New Ideas for Post-2020 Cohesion Policy: Structural Transformation and Inclusive Growth

22 June 2017

As the debate on the direction of the EU and the post-2020 Multiannual Financial Framework intensifies, there are important questions about how the EU can best deploy its budgetary resources to meet the challenges facing the Union. The continuing effects of the financial, economic and migration crises are associated with reduced confidence and trust in democratic institutions and politicians, and a rise in populism, threatening the unity of the EU. A major cause is the unequal impact of globalisation and technological change on different parts of the EU.

A new paper prepared for the 7th Cohesion Forum, co-authored by John Bachtler with Joaquim Oliveira Martins, Peter Wostner and Piotr Zuber, argues that the EU not only needs to accelerate sustainable growth but also to resume convergence so that all parts of the EU are able to exploit the opportunities from the globalisation of trade and technological change.  It proposes a new EU strategy for sustainable growth and structural transformation, setting out a common policy vision and a coherent framework for all EU policies - through regulatory reform, directly managed and territorial policies – with a collective focus on improving the ecosystems for structural change at different levels.

Cohesion Policy plays a crucial role in ensuring territorially differentiated policy support to promote structural transformation through innovation-oriented ecosystems at regional and local levels.

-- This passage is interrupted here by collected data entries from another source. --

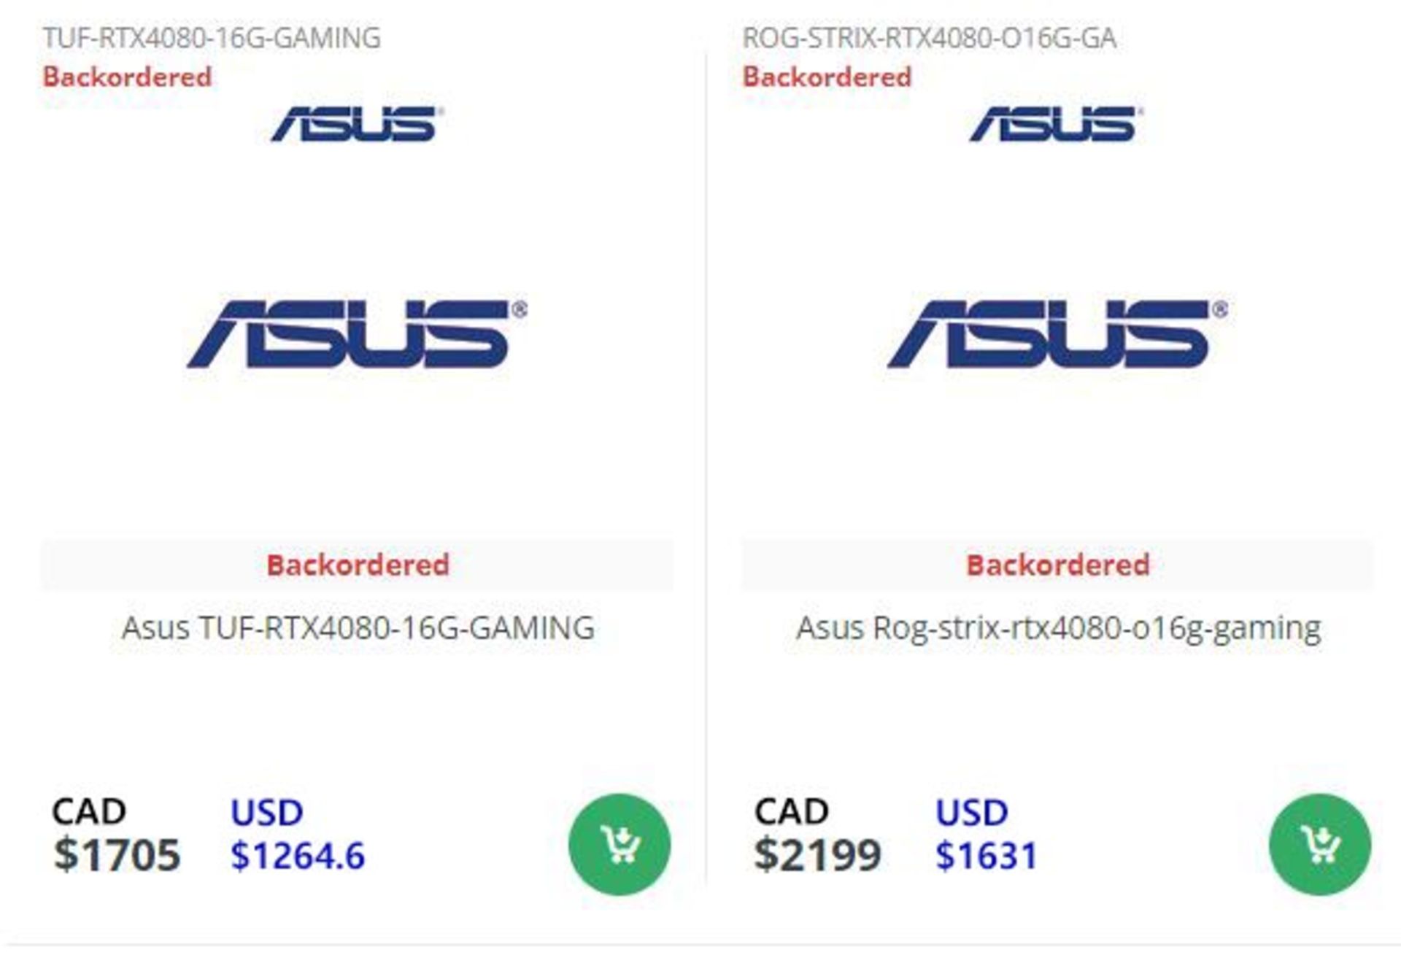Add the ROG Strix RTX4080 to cart
The width and height of the screenshot is (1401, 955).
coord(1319,844)
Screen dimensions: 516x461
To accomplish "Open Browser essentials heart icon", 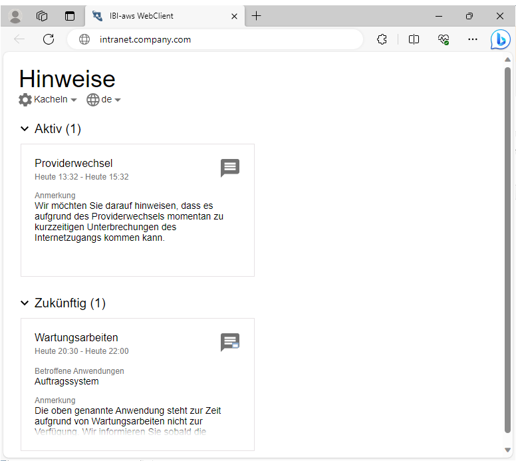I will coord(444,39).
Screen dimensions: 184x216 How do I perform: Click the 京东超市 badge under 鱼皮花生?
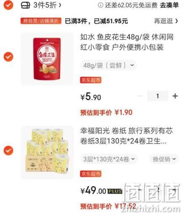coord(91,80)
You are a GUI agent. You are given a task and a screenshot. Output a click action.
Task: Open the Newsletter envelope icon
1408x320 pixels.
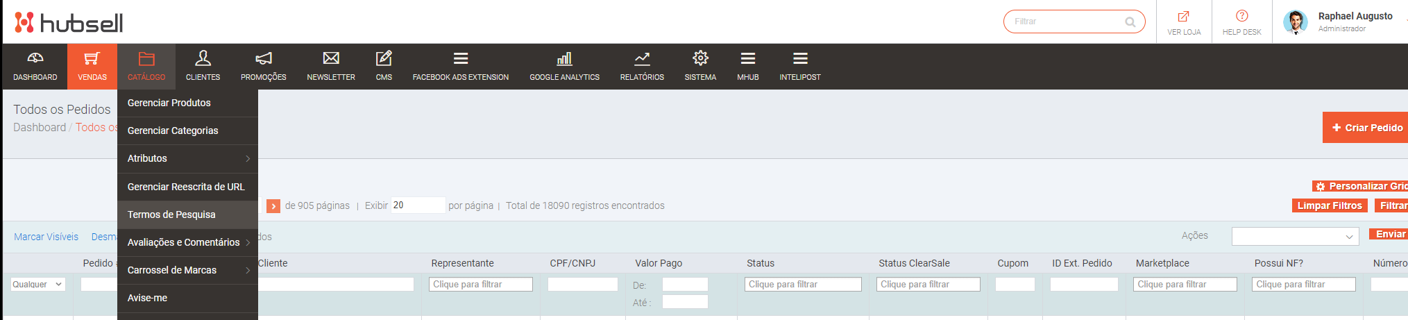(331, 58)
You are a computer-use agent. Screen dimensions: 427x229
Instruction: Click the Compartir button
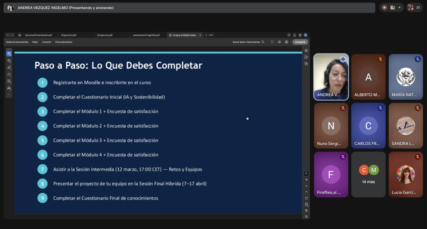[299, 42]
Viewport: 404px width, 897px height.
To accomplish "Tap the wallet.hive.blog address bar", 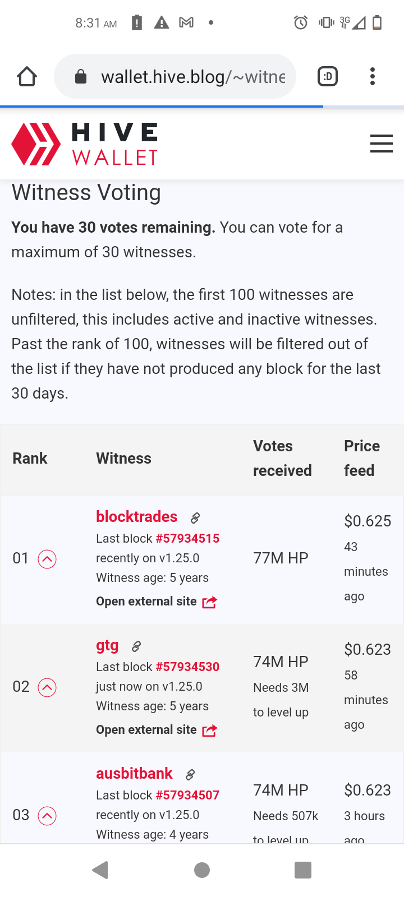I will click(x=185, y=77).
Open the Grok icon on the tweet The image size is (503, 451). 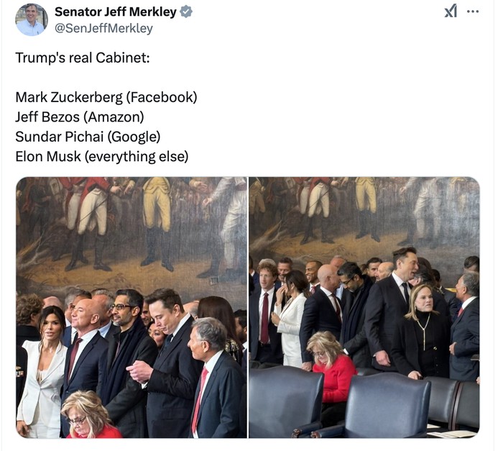451,12
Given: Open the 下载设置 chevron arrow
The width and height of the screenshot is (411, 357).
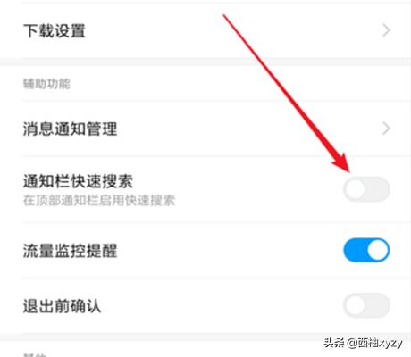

The paper recommends that the key principles of the 2013 regulatory reform need to be maintained but changes are needed to maximise opportunities to influence structural transformation, including: better coordination of funding instruments; recognition of the different territorial opportunities and challenges for frontier, intermediate and lagging regions; more emphasis on human capital; strengthened conditionalities; investment in capacity-building; and a significantly rationalised and differentiated implementation system.

“Towards Cohesion Policy 4.0: Structural Transformation and Inclusive Growth” is a new report on post-2020 Cohesion Policy written by John Bachtler, Joaquim Oliveira Martins, Peter Wostner and Piotr Zuber and published by the Regional Studies Association.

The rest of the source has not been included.